## Activity
Output every record verbatim, and omit each picture.

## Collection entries
_ _ _

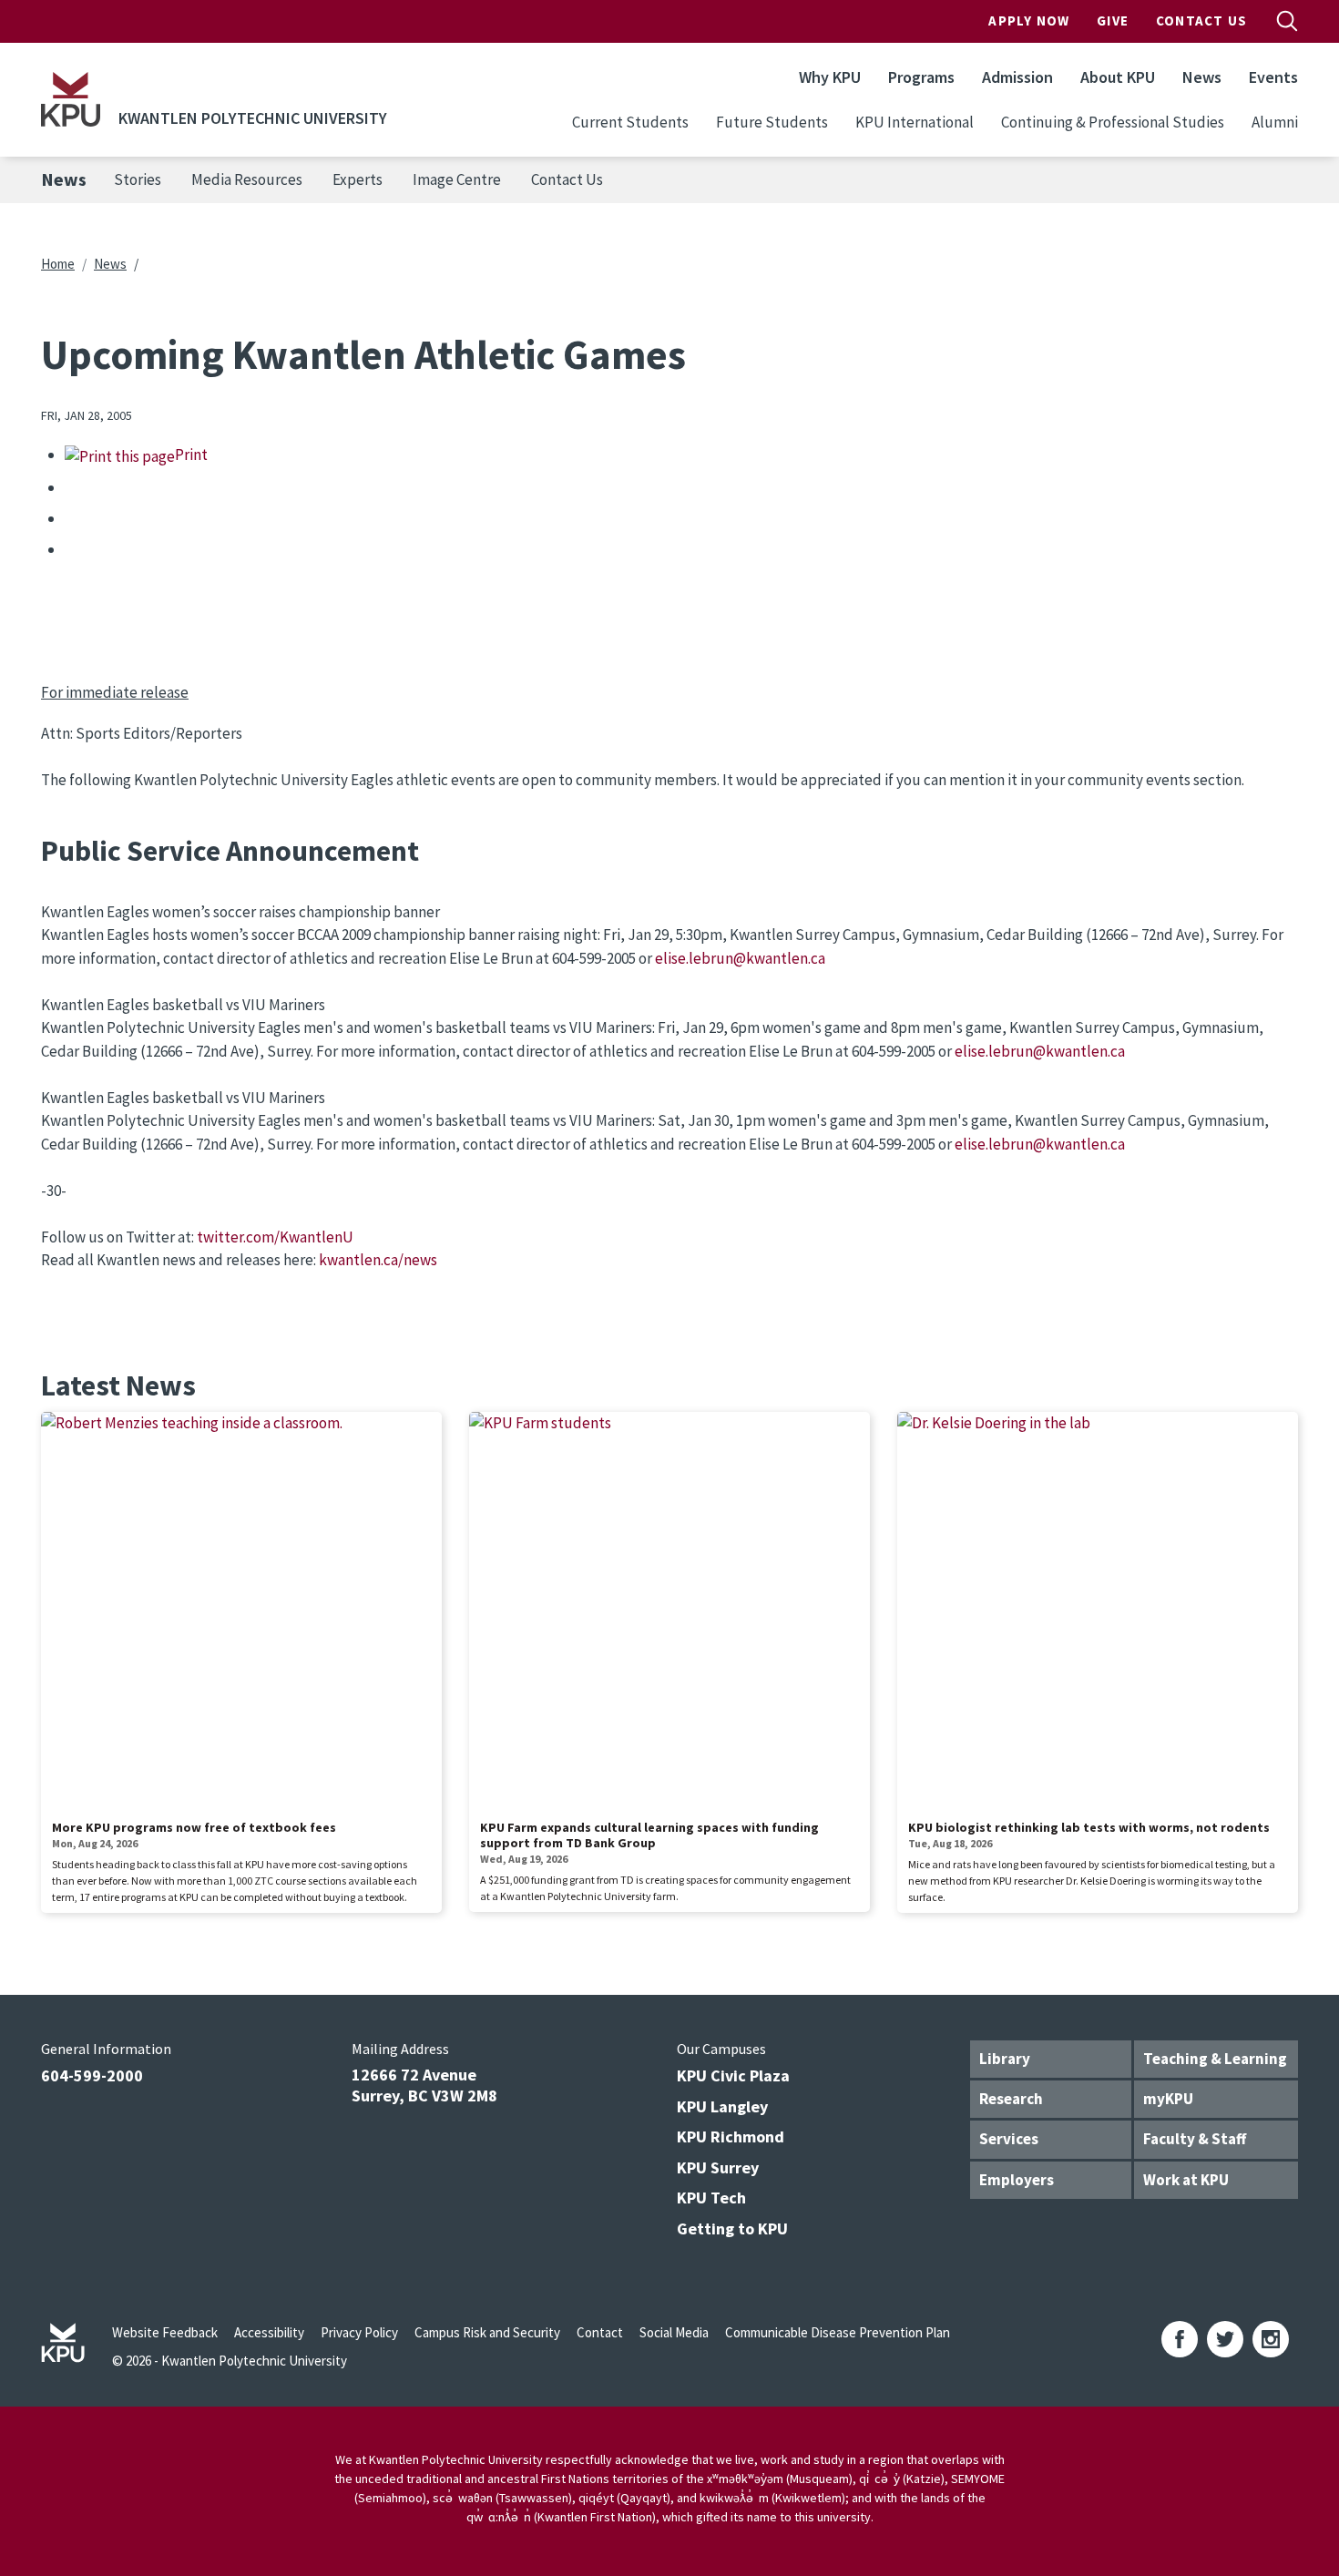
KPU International (914, 122)
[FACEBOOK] (1179, 2339)
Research (1011, 2099)
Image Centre (457, 179)
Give (1113, 20)
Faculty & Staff (1194, 2139)
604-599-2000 (92, 2075)
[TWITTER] (1225, 2339)
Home (58, 263)
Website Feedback (165, 2332)
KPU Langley (722, 2106)
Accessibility (269, 2332)
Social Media (674, 2332)
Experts (357, 179)
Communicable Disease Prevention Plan (837, 2332)
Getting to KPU (732, 2228)
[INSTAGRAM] (1270, 2339)
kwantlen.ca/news (378, 1260)
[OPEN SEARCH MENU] (1287, 21)
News (1201, 76)
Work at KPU (1186, 2180)
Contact (600, 2332)
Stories (137, 179)
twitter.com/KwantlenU (275, 1237)
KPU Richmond (730, 2136)
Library (1004, 2059)
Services (1008, 2139)
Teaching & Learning (1215, 2059)
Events (1273, 76)
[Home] (70, 99)
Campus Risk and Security (487, 2332)
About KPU (1117, 76)
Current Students (630, 122)
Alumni (1275, 122)
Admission (1017, 76)
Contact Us (1201, 20)
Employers (1016, 2180)
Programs (921, 76)
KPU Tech (711, 2197)
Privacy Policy (359, 2332)
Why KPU (830, 76)
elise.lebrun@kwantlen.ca (740, 958)
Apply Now (1028, 20)
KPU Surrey (718, 2167)
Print (191, 455)
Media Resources (246, 179)
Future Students (772, 122)
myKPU (1168, 2099)
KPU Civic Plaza (733, 2075)
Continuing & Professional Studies (1112, 122)
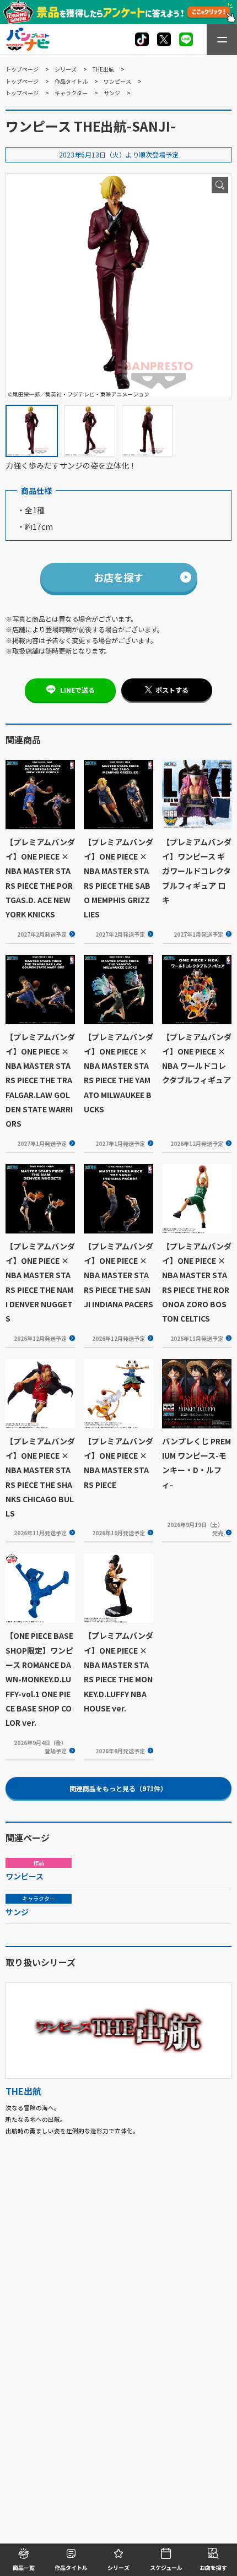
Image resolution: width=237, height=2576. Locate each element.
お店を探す (118, 577)
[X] (142, 39)
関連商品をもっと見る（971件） (118, 1788)
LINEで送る (77, 689)
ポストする (171, 689)
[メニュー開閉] (222, 39)
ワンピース (117, 81)
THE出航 (103, 69)
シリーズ (66, 69)
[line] (186, 39)
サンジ (112, 93)
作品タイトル (71, 81)
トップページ (22, 69)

_ _ _

## Response below
KPU International (914, 122)
[FACEBOOK] (1179, 2339)
Research (1011, 2099)
Image Centre (457, 179)
Give (1113, 20)
Faculty & Staff (1194, 2139)
604-599-2000 (92, 2075)
[TWITTER] (1225, 2339)
Home (58, 263)
Website Feedback (165, 2332)
KPU Langley (722, 2106)
Accessibility (269, 2332)
Social Media (674, 2332)
Experts (357, 179)
Communicable Disease Prevention Plan (837, 2332)
Getting to KPU (732, 2228)
[INSTAGRAM] (1270, 2339)
kwantlen.ca/news (378, 1260)
[OPEN SEARCH MENU] (1287, 21)
News (1201, 76)
Work at KPU (1186, 2180)
Contact (600, 2332)
Stories (137, 179)
twitter.com/KwantlenU (275, 1237)
KPU Richmond (730, 2136)
Library (1004, 2059)
Services (1008, 2139)
Teaching & Learning (1215, 2059)
Events (1273, 76)
[Home] (70, 99)
Campus Risk and Security (487, 2332)
About KPU (1117, 76)
Current Students (630, 122)
Alumni (1275, 122)
Admission (1017, 76)
Contact Us (1201, 20)
Employers (1016, 2180)
Programs (921, 76)
KPU Tech (711, 2197)
Privacy Policy (359, 2332)
Why KPU (830, 76)
elise.lebrun@kwantlen.ca (740, 958)
Apply Now (1028, 20)
KPU Surrey (718, 2167)
Print (191, 455)
Media Resources (246, 179)
Future Students (772, 122)
myKPU (1168, 2099)
KPU Civic Plaza (733, 2075)
Continuing & Professional Studies (1112, 122)
Image resolution: width=237, height=2576. Locate each element.
お店を探す (118, 577)
[X] (142, 39)
関連商品をもっと見る（971件） (118, 1788)
LINEで送る (77, 689)
ポストする (171, 689)
[メニュー開閉] (222, 39)
ワンピース (117, 81)
THE出航 (103, 69)
シリーズ (66, 69)
[line] (186, 39)
サンジ (112, 93)
作品タイトル (71, 81)
トップページ (22, 69)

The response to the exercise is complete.